Additional Campaigns to Build

If you look at the embedded documentation you’ll see that it talks about 3 other models, which there isn’t time to build during this Lab. They involve the user of additional data files - a user demographic file, and a item metadata file, all of which are supplied with the Movie Lens data set in your Sagemaker Notebook. Because they required additional data-sets, you need to create each of these within their own Personalize Dataset Group, and you also need to re-import the original interactions file DEMO-movie-lens-100k.csv that you uploaded into S3 during the notebook - this is because Personalize trains solutions on all data files witin the Dataset Group.

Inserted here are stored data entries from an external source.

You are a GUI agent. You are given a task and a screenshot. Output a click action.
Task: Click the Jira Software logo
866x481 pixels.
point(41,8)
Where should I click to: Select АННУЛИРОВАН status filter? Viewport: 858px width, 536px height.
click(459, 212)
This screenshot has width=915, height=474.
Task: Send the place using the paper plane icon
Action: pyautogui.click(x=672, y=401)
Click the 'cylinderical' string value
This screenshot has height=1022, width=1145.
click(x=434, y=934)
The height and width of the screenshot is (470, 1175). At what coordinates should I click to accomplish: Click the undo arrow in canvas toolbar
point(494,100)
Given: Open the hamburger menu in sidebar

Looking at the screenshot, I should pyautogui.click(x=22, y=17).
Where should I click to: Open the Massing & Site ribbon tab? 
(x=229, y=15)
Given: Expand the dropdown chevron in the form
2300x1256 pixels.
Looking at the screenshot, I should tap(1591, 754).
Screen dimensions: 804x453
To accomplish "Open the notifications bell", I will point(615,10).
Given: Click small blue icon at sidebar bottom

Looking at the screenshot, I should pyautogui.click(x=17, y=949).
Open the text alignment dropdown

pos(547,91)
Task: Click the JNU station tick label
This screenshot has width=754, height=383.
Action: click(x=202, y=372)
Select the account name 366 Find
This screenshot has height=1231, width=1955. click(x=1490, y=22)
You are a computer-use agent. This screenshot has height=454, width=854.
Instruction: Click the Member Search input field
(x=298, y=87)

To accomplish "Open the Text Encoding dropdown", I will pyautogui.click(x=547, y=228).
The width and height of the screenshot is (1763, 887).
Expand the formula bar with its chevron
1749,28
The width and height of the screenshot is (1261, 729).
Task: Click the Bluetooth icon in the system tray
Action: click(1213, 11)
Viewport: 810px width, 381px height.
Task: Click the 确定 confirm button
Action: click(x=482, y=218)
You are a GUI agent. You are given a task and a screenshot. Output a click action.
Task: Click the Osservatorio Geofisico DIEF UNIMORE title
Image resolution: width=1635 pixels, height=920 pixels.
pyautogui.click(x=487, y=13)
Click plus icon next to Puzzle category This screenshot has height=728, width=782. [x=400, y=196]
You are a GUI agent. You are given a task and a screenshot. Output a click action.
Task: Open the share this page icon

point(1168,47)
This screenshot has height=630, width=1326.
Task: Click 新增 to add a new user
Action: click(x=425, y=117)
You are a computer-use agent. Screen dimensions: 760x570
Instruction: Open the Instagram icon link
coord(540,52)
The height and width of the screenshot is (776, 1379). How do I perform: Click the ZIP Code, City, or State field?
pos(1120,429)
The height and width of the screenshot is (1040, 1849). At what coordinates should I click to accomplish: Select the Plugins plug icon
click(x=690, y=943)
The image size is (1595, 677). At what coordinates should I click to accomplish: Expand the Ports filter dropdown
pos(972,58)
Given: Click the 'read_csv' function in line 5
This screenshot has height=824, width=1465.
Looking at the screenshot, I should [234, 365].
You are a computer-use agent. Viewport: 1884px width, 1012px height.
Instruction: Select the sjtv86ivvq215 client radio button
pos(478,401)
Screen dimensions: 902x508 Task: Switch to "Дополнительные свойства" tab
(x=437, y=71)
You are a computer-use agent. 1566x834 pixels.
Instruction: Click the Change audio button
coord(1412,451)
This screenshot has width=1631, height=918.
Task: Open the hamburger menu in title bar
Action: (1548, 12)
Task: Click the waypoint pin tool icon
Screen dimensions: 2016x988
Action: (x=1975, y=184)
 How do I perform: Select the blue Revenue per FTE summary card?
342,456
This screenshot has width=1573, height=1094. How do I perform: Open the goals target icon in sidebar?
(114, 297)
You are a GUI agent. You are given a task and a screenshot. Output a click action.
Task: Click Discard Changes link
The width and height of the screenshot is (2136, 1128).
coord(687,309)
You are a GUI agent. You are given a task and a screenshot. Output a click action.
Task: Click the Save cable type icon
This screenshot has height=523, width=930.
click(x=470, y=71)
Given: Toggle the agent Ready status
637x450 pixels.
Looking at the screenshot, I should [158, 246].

The three models that you should build are as follows:

  • Using a USERS file, create a model that takes into account user’s demographic details such as age, gender and occupation
  • Using an ITEMS metadata file, create a model that also takes into account the movie year and the top-4 genres associated with that movie as 4 separate metadata fields
  • Using an ITEMS metadata file, create a model that also takes into account the movie year and then compounds the top-4 genres into a single metadata field

Observations are that demographics are absolutely not a good indicator for movies recommendations, nor for things like book recommendations - this isn’t an issue with Amazon Personalize, rather it is a know issue with using age and gender to predict likes and dislikes of media. Also, the single, compound genre certainly seems more accurate for the first 5 or 10 responses, but for the set of 25 response as a whole the multiple genre model probably gets a better list of movies than the compound one.